The bill’s proponents hope that the new limits will drastically reduce the number of alcohol-related deaths on Utah roadways. If fact, highway deaths abroad have been significantly reduced with a reduced BAC standard of 0.05%. However, some argue that the lowered limit will divert valuable public resources from more dangerous DUI offenses.
While the new law’s supporters believe it will save lives by keeping more impaired drivers off the road, those that oppose the change believe the law will instead target more responsible drinkers. Opponents also state that the new law does not address more dangerous repeat offenders and those with who drive at a much higher BAC.

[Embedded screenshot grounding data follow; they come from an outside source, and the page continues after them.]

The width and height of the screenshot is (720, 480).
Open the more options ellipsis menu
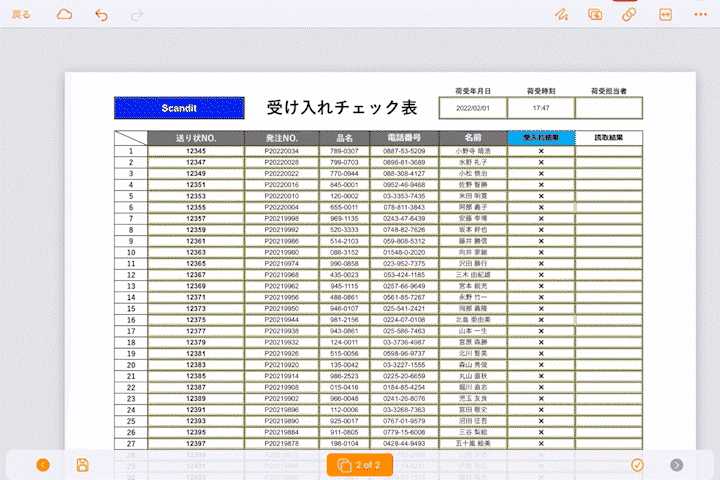700,15
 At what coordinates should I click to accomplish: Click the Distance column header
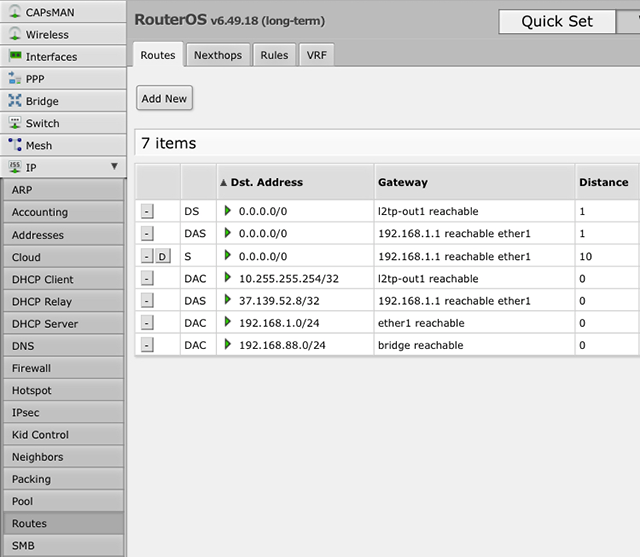coord(603,182)
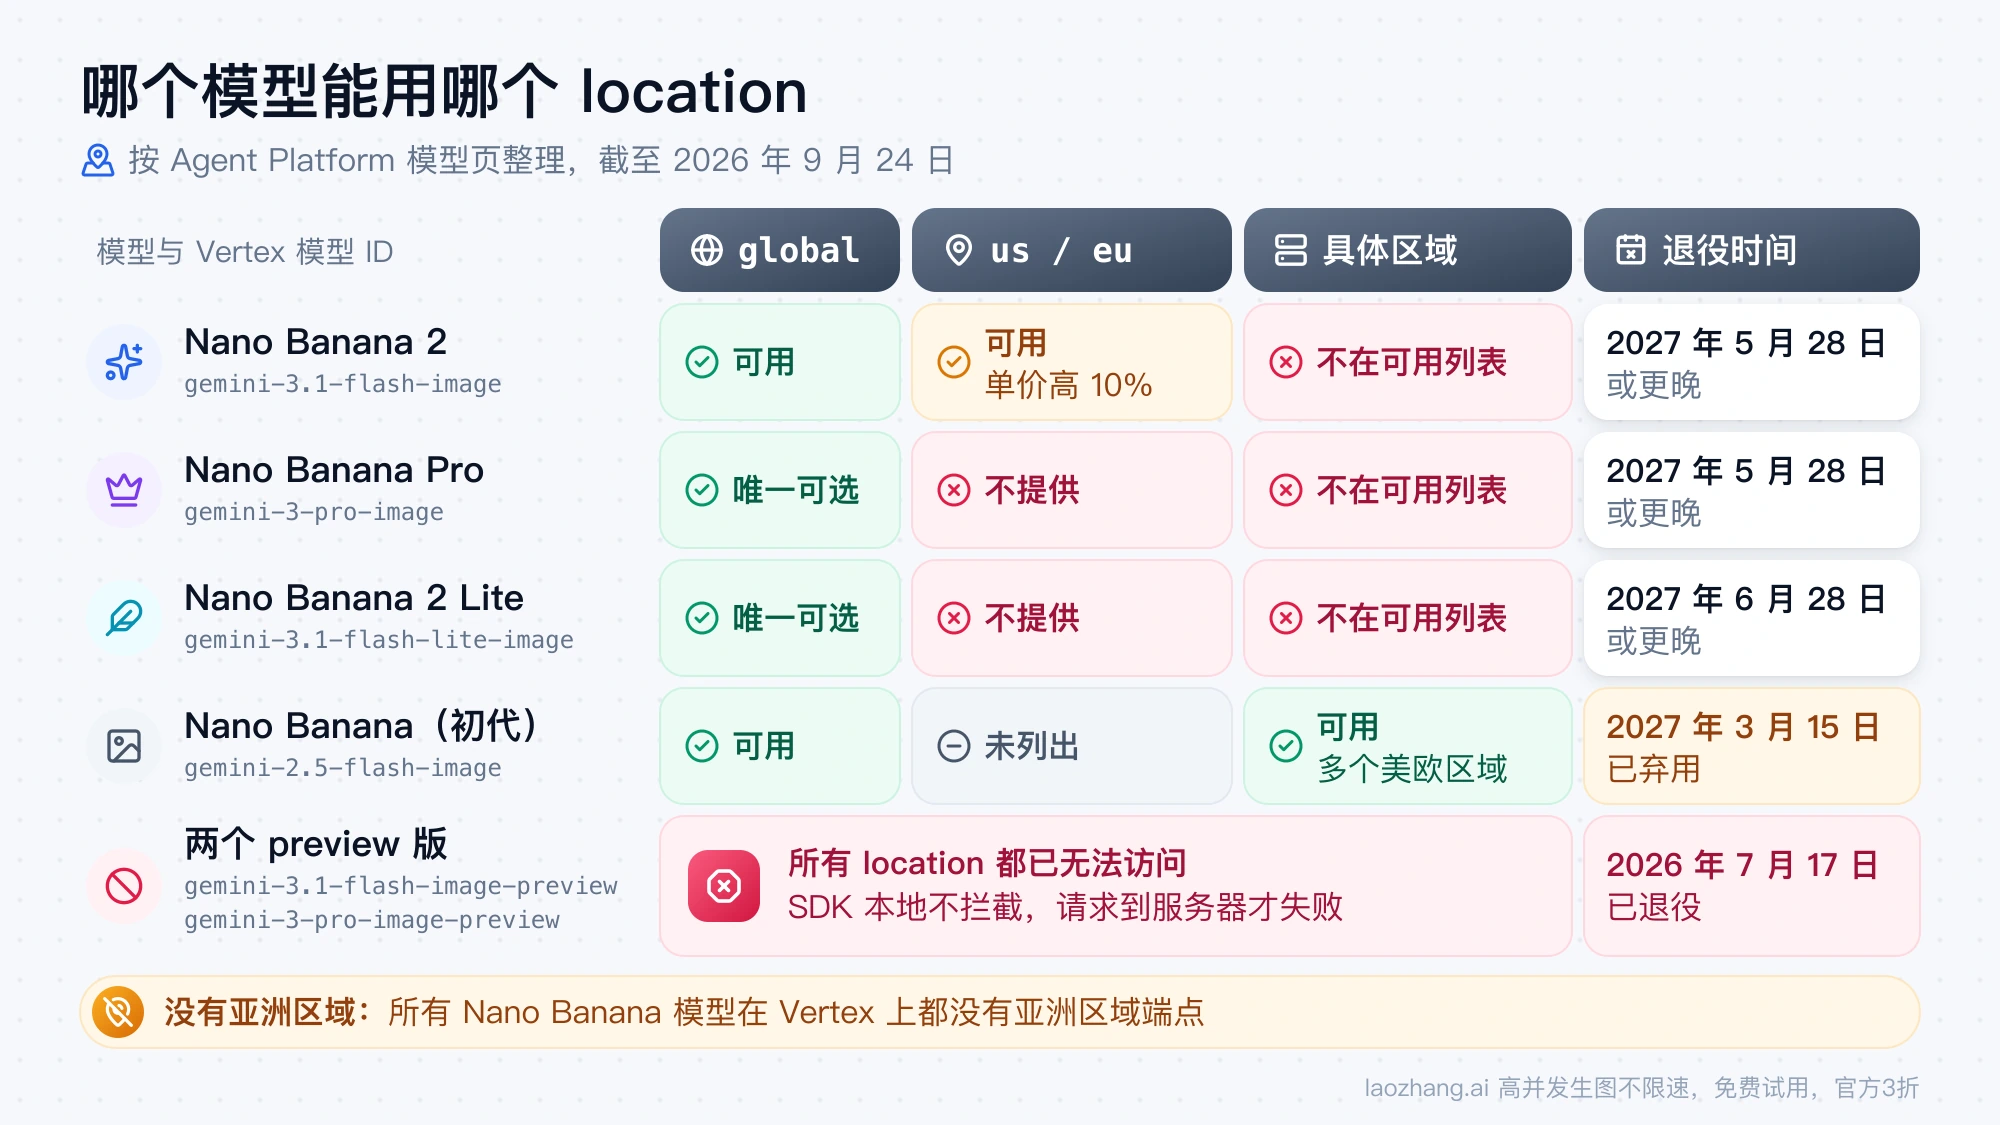Screen dimensions: 2000x1125
Task: Click the 唯一可选 cell for Nano Banana Pro
Action: pyautogui.click(x=780, y=490)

What You Need to Know About Utah’s New DUI Law
Since 2000, Utah has observed the nationwide DUI limit of 0.08% blood alcohol concentration (BAC). The new law, effective December 30, 2018, will reduce the BAC threshold to 0.05%. The new limit will apply to individuals operating a motor vehicle and those who carry a dangerous weapon.
The potential impact on drivers will be influenced by several differing variables, such as the amount of food on a person’s stomach, their metabolism, and medication. Other contributing factors include:
- Age and Gender
- Body Type
- Alcohol Tolerance
- Rate of Consumption
For example, a 120 pound man may exceed the 0.05 BAC limit after only two alcoholic beverages, while a 120 pound woman could reach the limit after consuming just one beer or a mixed drink with alcohol.
Recommended by the National Transportation Safety Board
While this will be the lowest legal BAC in the US, Utah lawmakers agree with recommendations from the National Transportation Safety Board (NTSB) that to cut down the number of alcohol-related fatalities, the legal limit should be reduced to 0.05%. In contrast to the NTSB’s study, US traffic statistics show that less than 1% of alcohol-related fatalities in 2011 were caused by drivers with a BAC between 0.05 – 0.08%.
In 2013 the NTSB released a Safety Report on Eliminating Impaired Driving stating that the risk of a crash at 0.05% BAC is actually half the number of alcohol-related crashes at the current blood-alcohol limit of 0.08%. The report goes on to state three very specific reasons to support the NTSB’s recommendation to help reduce the number of injuries and fatality on US roads:
- Alcohol Impairs Critical Driving Tasks
- Crash Risk is Significantly and Consistently Elevated At 0.05 BAC
- Lowering the BAC Limit is Proven to Reduce Alcohol-Related Crashes
Until the end of 2018, when the law goes into effect, Utah lawmakers will need the time to address important issues before implementing the new BAC limits, to include:
- A tiered punishment system to charge a DUI between 0.05% and 0.08% as a misdemeanor crime rather than a DUI, similar to Colorado’s DUI laws.
- The liability of establishments that serve alcohol needs to be clarified for cases where a customer is over-served
- Provisional licenses to drive to and from work for both first-time DUI offenders and those with more than one DUI offense.
Utah lawmakers have come under harsh criticism from the local hospitality and ski industries for an unwillingness to seek a reasonable balance between public safety and Utah’s already overly conservative reputation. Not to mention the significant increase in the number of DUI arrests that are likely to occur after December 2018.